Ng Han Guan/ AP
Ng Han Guan/ AP

Dolce & Gabbana pede perdão aos chineses após polêmica por racismo

Em vídeo, Stefano Gabbana e Domenico Dolce dizem que 'pensaram seriamente' e que estão 'muito impactados por todo o acontecido'

EFE

23 Novembro 2018 | 13h09

A marca italiana Dolce & Gabbana pediu desculpas nesta sexta-feira, 23, ao público chinês após a polêmica pela publicação de um vídeo considerado racista contra a China, que levou a firma a cancelar um desfile em Xangai e que está afetando suas vendas no país asiático.

"Sentimos muito e queremos pedir desculpas aos chineses no mundo todo", dizem Stefano Gabbana e Domenico Dolce em um vídeo de desculpas publicado no Weibo, equivalente ao Twitter na China.

Na terça-feira, a Dolce & Gabbana foi obrigada a cancelar um desfile previsto na cidade de Xangai após a polêmica suscitada por vídeos publicitários, nos quais uma mulher chinesa aparece tentando comer com dificuldade comida italiana utilizando hachi, que foram considerados racistas.

No vídeo, de um minuto e meio de duração, Stefano Gabbana e Domenico Dolce aparecem sentados na frente da câmera para assegurar que "pensaram seriamente" e que estão "muito impactados por todo o acontecido" e o dano que causaram.

"Na nossa família nos ensinaram a respeitar a diversidade de todas as culturas do mundo, e nos desculpamos se cometemos o erro de interpretar vocês assim", diz Gabanna em italiano no vídeo, com legendas em inglês e em chinês.

"Amamos a cultura chinesa, visitamos o país muitas vezes", diz o estilista, acrescentando que "nunca" esquecerão a lição.

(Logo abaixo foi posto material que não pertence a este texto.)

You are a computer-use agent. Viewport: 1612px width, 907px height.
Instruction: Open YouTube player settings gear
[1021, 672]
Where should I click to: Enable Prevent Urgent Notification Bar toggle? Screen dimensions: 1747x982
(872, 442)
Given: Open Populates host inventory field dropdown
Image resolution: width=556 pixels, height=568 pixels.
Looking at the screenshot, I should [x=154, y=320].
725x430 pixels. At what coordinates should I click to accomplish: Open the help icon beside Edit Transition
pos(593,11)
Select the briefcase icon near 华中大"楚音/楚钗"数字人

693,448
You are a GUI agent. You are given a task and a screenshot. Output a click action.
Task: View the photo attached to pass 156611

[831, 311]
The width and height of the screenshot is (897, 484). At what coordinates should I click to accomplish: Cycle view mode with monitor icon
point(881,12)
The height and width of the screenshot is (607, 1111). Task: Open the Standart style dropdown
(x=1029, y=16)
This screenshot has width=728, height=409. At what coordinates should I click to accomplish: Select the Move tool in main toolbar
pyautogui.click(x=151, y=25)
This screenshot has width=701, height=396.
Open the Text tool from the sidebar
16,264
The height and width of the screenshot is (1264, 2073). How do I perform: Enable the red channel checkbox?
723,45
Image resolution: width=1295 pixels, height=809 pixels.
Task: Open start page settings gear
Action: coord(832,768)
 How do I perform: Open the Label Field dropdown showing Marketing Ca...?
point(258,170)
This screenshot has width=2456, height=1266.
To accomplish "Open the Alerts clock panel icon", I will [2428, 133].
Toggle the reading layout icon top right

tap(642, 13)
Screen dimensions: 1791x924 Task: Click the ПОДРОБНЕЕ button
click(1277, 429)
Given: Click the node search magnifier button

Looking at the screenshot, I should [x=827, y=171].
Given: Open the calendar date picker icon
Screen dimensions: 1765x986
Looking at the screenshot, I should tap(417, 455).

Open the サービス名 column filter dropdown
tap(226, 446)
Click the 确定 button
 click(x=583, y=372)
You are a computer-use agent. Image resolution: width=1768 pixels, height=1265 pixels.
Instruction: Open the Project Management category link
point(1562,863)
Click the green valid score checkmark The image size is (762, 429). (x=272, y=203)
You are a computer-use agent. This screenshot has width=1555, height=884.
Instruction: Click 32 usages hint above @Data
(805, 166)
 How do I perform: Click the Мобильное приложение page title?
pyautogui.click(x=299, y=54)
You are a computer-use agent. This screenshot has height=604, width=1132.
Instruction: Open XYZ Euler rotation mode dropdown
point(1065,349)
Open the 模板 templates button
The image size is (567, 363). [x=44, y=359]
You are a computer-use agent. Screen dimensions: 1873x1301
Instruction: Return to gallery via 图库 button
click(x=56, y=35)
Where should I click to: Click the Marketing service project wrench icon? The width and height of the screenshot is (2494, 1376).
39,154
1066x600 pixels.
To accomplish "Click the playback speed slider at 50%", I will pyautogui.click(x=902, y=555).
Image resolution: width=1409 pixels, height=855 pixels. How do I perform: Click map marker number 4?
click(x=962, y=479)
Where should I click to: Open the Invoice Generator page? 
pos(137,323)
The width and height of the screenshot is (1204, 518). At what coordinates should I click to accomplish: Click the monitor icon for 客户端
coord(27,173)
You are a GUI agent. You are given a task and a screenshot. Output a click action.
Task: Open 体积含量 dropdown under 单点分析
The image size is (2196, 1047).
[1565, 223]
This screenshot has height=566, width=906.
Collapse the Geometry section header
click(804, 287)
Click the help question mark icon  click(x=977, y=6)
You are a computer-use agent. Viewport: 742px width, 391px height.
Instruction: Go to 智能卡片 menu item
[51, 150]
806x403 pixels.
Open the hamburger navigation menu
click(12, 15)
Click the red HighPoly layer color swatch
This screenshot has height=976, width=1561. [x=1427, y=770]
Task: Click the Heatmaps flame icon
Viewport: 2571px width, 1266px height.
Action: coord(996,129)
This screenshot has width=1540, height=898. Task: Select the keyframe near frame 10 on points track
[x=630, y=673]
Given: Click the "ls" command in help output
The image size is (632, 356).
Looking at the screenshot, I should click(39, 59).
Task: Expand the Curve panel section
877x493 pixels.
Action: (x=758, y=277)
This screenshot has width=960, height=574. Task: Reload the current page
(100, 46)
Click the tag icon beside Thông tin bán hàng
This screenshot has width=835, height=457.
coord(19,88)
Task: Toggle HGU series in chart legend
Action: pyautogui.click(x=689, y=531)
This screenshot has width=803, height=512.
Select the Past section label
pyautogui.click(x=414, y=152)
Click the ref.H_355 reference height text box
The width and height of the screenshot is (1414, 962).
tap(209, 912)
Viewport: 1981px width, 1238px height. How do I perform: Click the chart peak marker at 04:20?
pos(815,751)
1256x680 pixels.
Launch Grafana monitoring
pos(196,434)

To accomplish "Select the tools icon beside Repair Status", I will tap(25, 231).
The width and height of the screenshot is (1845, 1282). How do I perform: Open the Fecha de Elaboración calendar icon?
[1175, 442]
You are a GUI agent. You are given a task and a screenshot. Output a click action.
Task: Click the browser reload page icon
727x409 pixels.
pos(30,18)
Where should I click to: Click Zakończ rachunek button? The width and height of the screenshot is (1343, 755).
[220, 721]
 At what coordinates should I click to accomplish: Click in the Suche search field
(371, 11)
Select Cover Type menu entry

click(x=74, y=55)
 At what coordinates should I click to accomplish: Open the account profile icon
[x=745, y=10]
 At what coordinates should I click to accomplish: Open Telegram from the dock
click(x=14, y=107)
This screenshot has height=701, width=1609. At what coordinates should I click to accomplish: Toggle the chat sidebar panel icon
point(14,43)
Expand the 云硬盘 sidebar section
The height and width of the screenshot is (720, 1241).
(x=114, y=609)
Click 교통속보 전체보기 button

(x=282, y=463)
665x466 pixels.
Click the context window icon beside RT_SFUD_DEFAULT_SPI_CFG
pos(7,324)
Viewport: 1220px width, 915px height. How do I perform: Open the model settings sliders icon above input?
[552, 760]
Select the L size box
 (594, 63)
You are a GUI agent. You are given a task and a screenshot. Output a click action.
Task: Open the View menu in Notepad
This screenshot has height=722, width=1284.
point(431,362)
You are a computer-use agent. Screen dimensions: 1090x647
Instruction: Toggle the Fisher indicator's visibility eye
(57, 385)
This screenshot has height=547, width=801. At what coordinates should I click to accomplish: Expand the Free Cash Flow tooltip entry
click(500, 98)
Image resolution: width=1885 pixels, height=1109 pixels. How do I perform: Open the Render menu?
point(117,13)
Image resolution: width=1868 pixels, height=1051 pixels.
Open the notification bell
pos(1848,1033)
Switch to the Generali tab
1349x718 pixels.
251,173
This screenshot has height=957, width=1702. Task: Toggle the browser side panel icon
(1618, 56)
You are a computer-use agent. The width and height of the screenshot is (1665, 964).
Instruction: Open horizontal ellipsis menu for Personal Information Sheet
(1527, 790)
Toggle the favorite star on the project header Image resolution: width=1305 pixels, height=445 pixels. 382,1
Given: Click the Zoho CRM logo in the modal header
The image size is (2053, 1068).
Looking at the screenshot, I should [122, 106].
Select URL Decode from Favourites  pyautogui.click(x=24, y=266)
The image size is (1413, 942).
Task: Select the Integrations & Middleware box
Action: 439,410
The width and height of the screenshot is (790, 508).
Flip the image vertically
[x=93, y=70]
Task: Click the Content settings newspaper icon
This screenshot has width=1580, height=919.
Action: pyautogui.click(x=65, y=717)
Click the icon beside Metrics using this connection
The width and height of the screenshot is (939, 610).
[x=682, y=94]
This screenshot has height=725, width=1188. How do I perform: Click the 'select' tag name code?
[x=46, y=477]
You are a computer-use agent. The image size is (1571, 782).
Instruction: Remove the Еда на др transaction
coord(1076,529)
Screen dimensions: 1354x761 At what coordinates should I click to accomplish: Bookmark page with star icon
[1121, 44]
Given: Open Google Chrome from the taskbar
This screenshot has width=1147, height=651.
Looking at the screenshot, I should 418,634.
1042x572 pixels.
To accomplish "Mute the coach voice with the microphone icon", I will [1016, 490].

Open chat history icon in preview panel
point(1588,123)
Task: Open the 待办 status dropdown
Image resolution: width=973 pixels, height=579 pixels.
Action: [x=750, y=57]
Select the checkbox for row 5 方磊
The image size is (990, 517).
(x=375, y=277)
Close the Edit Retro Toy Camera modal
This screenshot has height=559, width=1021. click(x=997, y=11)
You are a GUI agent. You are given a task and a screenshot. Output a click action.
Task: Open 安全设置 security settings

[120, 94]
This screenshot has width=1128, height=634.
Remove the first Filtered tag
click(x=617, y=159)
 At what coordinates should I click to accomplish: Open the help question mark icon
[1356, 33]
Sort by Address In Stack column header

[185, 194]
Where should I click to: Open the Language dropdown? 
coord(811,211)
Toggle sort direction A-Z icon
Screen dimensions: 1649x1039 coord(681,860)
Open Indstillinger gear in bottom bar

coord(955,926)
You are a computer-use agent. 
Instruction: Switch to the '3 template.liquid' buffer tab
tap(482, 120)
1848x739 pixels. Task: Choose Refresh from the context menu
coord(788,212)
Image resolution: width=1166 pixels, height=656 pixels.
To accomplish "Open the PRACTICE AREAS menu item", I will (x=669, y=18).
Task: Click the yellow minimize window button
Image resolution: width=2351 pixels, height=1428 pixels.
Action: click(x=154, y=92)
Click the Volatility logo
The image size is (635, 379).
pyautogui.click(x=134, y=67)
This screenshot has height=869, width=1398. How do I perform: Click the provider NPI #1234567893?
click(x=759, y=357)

"Não acontecerá mais", afirma Dolce, que pede perdão "de todo coração" e implora ao público chinês que aceite suas desculpas.

A crise não parece melhorar e os artigos da Dolce & Gabbana já não são encontrados em plataformas de compra online como as populares Taobao.com, JD.com e Amazon China.

Além disso, a rede de varejo Lane Crawford afirmou que vai retirar a marca de suas lojas e plataformas online na China depois de os clientes devolverem artigos da marca italiana, afirmou hoje o jornal de Hong Kong South China Morning Post.

Alguns usuários do Weibo inclusive mostraram imagens de pessoas atirando os produtos da firma e alguns funcionários de lojas retirando os artigos.

O cancelamento do desfile de terça-feira aconteceu depois que várias modelos que iriam participar se negaram, depois que foi revelado supostas mensagens privadas de Gabbana nas quais falava com desprezo sobre o país asiático: "um país de merda" e "ignorante".

Através das redes sociais, o estilista desmentiu os mesmos e garantiu que sua conta tinha sido hackeada. Posteriormente, a marca lamentou o "infeliz" cancelamento de um evento com o qual queriam "homenagear a China".

O caso indignou fortemente a sociedade chinesa e sobre ele se pronunciou o próprio Ministério das Relações Exteriores cujo porta-voz Geng Shuang respondeu nesta quinta-feira, 22, a uma pergunta dos jornalistas e disse que o incidente "não é um assunto diplomático".